Bu ses sinyal olarak, Uçan Sürü hemen harekete geçti. Velzard'ın dehşetini anlamayan kimse yoktu. Herkes bu intihar saldırısında ölmeye hazırdı.
Sevgili efendileri Milim, ölümcül derecede nazikti. Buz heykelleri olarak uykuya dalan ne kadar çok insan varsa, Milim'in sabrı o kadar sınıra ulaşırdı. Bu olduğunda, geri dönüş yoktu.
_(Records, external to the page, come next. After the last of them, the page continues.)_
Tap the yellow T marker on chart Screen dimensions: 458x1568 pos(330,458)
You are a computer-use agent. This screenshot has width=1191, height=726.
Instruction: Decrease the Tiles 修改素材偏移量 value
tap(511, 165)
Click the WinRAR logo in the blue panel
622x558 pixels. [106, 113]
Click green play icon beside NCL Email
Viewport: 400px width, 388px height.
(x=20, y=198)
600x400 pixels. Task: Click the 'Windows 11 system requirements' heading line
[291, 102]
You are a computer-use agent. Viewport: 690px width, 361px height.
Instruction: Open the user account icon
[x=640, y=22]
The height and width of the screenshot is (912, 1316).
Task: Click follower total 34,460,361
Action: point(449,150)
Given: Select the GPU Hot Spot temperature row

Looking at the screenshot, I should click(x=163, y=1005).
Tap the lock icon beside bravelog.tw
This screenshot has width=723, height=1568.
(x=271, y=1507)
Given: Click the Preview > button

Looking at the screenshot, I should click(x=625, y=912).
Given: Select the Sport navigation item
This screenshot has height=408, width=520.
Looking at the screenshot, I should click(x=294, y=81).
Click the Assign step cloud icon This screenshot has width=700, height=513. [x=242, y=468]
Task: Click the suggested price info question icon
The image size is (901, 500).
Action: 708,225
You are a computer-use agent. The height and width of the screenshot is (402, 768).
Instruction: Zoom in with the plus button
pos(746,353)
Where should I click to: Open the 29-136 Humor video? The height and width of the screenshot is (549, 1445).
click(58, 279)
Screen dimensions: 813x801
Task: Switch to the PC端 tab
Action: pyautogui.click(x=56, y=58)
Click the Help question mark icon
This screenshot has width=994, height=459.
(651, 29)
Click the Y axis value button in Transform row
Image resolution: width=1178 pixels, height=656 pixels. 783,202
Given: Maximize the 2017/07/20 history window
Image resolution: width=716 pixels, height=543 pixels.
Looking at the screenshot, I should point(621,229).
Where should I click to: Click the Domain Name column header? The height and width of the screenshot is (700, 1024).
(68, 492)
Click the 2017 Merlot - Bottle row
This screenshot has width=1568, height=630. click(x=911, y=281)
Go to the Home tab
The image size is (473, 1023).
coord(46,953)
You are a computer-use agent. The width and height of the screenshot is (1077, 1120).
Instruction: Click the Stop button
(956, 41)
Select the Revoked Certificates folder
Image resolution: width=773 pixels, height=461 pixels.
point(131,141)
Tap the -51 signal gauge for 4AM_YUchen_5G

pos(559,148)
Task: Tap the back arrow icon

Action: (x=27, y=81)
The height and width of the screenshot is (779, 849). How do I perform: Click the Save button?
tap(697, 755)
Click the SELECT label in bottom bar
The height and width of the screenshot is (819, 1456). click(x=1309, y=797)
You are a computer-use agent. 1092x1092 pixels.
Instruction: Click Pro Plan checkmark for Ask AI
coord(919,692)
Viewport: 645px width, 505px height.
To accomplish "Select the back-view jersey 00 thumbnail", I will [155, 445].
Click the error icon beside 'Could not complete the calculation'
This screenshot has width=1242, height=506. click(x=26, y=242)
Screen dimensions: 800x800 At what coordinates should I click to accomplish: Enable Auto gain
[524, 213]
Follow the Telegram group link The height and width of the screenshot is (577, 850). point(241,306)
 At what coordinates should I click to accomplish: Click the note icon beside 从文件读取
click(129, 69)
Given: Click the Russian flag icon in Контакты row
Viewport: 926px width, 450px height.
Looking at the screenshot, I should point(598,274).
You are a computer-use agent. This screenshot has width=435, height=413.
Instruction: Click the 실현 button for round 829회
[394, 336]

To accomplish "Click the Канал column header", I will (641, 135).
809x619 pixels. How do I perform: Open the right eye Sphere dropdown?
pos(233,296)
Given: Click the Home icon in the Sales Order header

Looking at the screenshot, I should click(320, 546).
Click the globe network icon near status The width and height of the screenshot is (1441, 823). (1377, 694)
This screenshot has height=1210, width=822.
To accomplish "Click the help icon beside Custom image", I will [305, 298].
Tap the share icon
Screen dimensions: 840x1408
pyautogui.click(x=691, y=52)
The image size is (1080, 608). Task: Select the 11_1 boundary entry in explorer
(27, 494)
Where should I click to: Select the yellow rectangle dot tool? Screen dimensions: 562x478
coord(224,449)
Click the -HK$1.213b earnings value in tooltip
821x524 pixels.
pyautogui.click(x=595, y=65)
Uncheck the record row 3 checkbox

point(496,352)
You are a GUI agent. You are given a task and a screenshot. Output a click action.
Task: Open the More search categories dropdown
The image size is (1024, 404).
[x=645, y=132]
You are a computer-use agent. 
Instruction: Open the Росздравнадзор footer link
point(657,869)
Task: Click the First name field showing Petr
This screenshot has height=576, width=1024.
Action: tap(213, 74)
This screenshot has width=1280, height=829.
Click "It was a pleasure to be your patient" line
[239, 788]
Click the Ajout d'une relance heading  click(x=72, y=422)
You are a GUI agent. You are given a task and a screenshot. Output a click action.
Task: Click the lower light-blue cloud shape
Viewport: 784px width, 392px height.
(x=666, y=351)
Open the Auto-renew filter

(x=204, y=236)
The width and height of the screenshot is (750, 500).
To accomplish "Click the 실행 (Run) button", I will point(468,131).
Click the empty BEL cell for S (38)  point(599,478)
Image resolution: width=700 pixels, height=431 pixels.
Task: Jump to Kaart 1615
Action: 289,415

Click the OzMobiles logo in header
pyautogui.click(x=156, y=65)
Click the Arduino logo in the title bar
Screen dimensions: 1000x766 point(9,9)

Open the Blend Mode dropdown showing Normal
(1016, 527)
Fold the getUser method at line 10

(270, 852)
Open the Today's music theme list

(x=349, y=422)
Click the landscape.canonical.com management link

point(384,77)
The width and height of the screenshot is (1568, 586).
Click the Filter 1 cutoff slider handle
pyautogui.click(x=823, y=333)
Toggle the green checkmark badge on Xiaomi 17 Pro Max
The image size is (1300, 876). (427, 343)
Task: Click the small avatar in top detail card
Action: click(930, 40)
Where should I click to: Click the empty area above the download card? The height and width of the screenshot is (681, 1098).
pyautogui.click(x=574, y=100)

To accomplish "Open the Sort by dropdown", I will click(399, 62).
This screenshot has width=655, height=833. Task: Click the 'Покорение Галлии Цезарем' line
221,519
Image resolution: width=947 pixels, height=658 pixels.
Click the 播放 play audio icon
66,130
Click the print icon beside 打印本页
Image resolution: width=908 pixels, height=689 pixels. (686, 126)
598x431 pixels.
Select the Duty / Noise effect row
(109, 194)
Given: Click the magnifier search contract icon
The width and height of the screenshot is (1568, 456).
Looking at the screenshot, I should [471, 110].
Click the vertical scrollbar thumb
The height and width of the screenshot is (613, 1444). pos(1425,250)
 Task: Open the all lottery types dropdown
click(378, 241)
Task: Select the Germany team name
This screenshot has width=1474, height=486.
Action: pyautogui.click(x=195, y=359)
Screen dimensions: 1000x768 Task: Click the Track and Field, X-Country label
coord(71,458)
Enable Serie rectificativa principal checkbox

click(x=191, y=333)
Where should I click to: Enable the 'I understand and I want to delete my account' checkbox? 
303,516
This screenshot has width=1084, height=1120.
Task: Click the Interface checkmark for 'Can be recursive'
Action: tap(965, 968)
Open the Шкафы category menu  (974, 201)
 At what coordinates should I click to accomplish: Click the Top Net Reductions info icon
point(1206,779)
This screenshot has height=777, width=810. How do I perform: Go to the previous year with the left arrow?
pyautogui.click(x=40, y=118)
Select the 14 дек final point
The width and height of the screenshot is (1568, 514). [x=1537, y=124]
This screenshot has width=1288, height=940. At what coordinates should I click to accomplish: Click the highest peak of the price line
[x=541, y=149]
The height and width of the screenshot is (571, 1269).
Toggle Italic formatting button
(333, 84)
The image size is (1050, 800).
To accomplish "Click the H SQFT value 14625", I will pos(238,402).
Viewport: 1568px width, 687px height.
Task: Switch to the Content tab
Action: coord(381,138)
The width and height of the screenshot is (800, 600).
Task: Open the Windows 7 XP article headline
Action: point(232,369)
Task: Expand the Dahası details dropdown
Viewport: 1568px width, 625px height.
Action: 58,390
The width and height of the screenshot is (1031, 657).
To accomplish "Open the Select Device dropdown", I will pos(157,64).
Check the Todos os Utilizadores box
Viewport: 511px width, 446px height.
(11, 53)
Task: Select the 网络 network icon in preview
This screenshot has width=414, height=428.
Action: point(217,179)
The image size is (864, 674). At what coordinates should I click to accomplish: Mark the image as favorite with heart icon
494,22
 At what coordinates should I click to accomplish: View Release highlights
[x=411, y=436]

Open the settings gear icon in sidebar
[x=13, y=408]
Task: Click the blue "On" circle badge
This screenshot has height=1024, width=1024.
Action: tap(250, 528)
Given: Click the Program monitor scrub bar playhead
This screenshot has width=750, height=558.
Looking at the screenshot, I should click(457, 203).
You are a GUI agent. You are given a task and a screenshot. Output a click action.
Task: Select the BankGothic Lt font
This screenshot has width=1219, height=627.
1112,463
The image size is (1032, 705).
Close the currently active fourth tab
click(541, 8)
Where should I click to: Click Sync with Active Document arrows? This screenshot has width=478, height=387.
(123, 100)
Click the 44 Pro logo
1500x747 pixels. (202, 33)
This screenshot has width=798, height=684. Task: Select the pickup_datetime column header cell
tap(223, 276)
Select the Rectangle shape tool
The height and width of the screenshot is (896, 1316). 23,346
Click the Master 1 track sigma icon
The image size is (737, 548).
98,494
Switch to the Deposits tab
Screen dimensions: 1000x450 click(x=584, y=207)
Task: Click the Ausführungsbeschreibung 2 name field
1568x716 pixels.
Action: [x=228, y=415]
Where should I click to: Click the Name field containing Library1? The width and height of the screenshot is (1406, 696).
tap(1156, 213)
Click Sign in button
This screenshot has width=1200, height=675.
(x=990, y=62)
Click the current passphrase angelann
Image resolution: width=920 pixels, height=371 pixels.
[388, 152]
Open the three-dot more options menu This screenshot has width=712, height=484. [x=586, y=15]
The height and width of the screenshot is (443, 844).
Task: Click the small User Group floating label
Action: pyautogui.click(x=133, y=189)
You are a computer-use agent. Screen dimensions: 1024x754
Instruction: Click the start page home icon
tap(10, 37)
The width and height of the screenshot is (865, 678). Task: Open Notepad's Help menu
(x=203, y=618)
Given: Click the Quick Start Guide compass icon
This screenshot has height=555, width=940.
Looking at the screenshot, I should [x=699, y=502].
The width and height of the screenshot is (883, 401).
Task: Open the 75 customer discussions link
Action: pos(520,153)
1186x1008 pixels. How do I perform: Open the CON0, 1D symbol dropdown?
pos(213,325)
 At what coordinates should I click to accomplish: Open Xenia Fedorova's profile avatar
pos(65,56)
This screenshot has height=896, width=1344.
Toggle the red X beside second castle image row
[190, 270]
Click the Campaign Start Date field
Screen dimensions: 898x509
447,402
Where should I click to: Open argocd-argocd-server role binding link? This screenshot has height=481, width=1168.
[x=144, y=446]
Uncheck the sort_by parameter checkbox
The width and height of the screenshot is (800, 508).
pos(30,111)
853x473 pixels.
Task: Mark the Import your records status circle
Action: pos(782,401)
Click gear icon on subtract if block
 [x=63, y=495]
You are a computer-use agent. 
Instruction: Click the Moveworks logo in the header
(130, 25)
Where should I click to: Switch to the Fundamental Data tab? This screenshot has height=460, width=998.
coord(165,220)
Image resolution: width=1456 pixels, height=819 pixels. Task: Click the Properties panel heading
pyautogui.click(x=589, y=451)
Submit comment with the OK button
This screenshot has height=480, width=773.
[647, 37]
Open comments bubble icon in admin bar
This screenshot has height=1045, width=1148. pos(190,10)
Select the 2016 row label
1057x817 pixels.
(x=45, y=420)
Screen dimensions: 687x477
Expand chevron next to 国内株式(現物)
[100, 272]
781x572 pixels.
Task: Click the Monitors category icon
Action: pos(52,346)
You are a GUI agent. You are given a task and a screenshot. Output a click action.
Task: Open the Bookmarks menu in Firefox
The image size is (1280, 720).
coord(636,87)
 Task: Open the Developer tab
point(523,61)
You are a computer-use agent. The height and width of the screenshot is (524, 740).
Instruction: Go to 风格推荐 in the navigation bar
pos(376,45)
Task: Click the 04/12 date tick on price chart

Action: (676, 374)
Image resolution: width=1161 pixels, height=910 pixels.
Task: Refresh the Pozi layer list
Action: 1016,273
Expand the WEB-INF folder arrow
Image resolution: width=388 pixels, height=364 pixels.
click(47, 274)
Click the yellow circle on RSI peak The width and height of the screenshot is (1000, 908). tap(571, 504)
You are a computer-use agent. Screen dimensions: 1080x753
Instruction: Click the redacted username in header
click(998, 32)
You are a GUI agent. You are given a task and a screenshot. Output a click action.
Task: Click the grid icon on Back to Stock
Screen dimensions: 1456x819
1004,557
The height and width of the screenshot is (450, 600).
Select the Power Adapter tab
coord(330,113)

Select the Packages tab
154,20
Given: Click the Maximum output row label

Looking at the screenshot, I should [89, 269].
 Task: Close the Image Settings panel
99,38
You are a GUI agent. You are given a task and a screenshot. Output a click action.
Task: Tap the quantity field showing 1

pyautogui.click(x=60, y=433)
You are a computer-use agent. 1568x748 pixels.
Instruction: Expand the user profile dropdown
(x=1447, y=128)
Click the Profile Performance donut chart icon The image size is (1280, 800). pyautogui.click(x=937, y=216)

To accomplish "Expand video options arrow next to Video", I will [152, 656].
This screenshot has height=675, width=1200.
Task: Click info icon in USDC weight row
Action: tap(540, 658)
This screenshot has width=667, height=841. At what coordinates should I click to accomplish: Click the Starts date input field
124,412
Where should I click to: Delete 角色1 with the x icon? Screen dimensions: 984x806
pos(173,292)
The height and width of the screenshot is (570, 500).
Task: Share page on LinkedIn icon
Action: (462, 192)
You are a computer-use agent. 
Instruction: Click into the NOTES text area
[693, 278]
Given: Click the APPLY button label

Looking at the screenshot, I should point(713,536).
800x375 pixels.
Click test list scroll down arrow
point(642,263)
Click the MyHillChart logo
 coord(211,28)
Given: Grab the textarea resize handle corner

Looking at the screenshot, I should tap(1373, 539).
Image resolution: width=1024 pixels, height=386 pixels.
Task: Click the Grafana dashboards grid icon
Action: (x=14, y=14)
Şimdi bile, Frey ve diğer arkadaşları için düşünceli davrandığı için katlanmak zorunda kalıyordu. Durum daha da kötüleşirse, kayıplardan korkarak Velzard'ın liderliğini takip etmekten başka seçeneği olmayacaktı. Frey'in bildiği kadarıyla, Milim'in ciddi bir şekilde savaştığı tek zaman, Frey doğmadan çok önce ülkeyi yok ettiği zaman, Guy ile çatıştığı zamandı. Milim, müttefiklerinin zararına aldırmadan rakibini öldürme niyetiyle ciddi bir şekilde savaşsaydı, rakip kim olursa olsun asla zorlanmazdı. Ve yine de, Milim asla ciddi bir şekilde savaşmadı. Başka bir deyişle, onlar Milim'in prangalarıydı.
Milim çok nazik olduğu için, Frey ona yük olmamak için hareket etti.
"Tch, geç kaldık. İsterseniz kaçabilirsiniz, ama kalacaksanız, hazırlıklı olun."
"Birbiri ardına krizler. Dahası, bu sefer lordumuzun teyzesiyle. Kazanılamayan bir savaştan nefret ediyorum, ama Milim-sama içinse, bundan şikayet edemem."